After a lengthy hiatus measured in both years and number of children (three), Barbouche is back in the fitness game, working with the crew at Pinnacle Health + Fitness to tackle what he considers an enormous challenge. Not one to shy away from self-criticism, he claims to have a trainer who has crafted a couple of different exercise programs to accommodate his “deferred maintenance,” and he’s working with a nutritionist to tackle the “intake problem.”
Although Pinnacle is in the basement of his office building – all he has to do is get on an elevator or take the stairs – “the problem remains time,” he lamented. “I’m still running this entrepreneurial obstacle course ... being swarmed by investment banks and VCs.”
In 2009, Barbouche got on their radar screen by starting a health care measurement company. The life of an entrepreneur, particularly in the emerging health information technology space, does not lend itself to dedicated exercise time.
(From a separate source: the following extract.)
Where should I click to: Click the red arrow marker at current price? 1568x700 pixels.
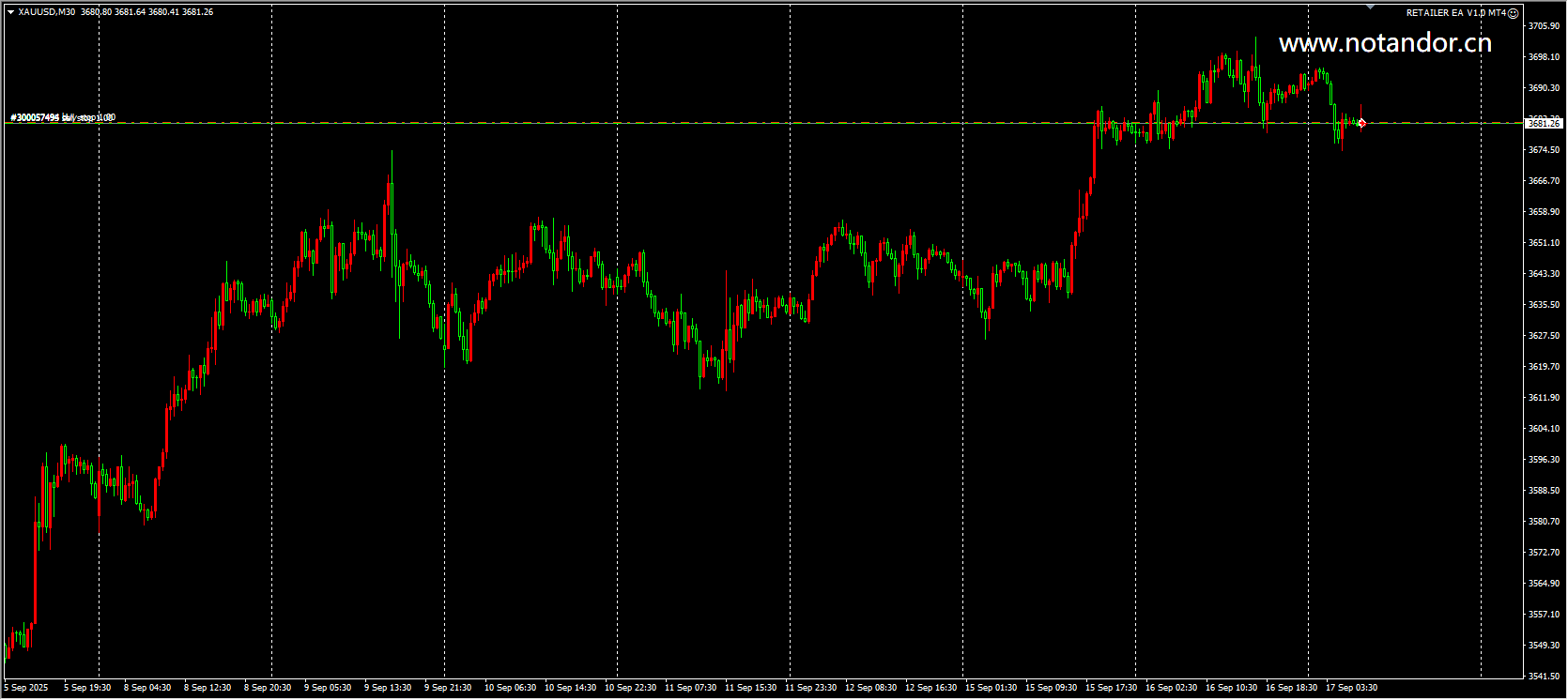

Factor in three children ages 6 to 11, and most of his spare time is spent shuttling to and from the local ski jump hill or ice arena.
Not only do venture capitalists and investment banks want a piece of his blossoming company, last October he agreed to be the national program partner for the American Cancer Society, the America Diabetes Association, and the American Heart Association. The agreement will require Forward Health to harvest data to help doctors and hospitals better track patients, move prevention to the forefront, and limit the onset of chronic diseases like diabetes.
Barbouche has been overweight for a long time. The irony, he notes, is that he could be giving himself diabetes, high blood pressure, and perhaps an assortment of health conditions. “Something is strangely amiss in this equation,” he admits.
His children need a successful dad, but they also need him around. His wife, an internal medicine physician, knows he’s got a tough road back to good health. Barbouche knows it’s time to “fix this.”
“I meet with leaders in the health care policy and research world. I talk to them about how to track chronic diseases like obesity and fix them. I haven’t fixed myself.”